More data is needed to establish whether low levels of FXIII are involved in mechanisms underlying coagulopathy in severe COVID-19 patients, but previously published experimental data may point to such possibilities; Increased embolism was found in FXIII-/- compared with wild type mice in acute DVT model, apparently due to the effects of FXIII deficiency on clot stability [35]. Moreover, it was shown that FXIII supplementation stabilizes venous thrombi, and reduces embolism [36]. In humans, a weak protective effect of increased FXIII activity against VTE was demonstrated [37]. Moreover, the combination of high D-dimer and low FXIII concentrations was found to be associated with PE, and a threshold of 69 % of FXIII concentration was set to distinguish between confirmed PE and other serious diseases with similar symptoms [38]. In our cohort, the average level of FXIII activity in the severe patients was similar, 69.8 %, combined with high D-dimer levels in most of our patients. Hence, low FXIII levels may alter thrombi properties, resulting in an increased risk for embolism. The predominant manifestation of FXIII deficiency is bleeding [39]. We recorded bleeding events in 8/34 (24 %) of our patients which all occurred in patients with low FXIII activity (10/25, 32 % of these patients).
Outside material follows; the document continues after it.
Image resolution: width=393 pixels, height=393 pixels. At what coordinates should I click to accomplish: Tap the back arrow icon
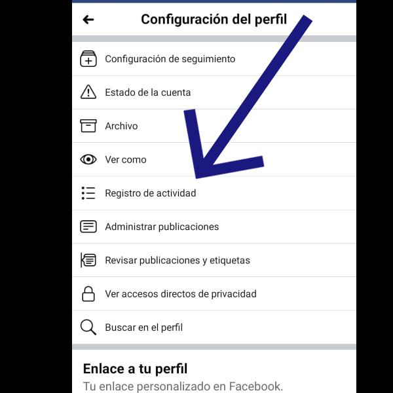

Despite considerable coagulopathy in COVID-19, a high prevalence of bleeding has not been reported in this disease [40]. The overall hypercoagulable state in COVID-19 may overlay bleeding risk factors discussed before [40], or the low levels of FXIII activity presented in this study.

Conclusions

Low FXIII activity levels were found in most of our ICU hospitalized COVID-19 patients. In contrast, the levels in most of non-severe COVID-19 patients examined in this study were within normal ranges. The levels of FXIII activity in the severe COVID-19 patients decline with prolongation of hospitalization. Our data indicate that low production or circulating inhibitors may not account for the low FXIII we observed in severe COVID-19 patients, but rather a consumption-based mechanism. FXIII deficiency may be involved in COVID-19 morbidity.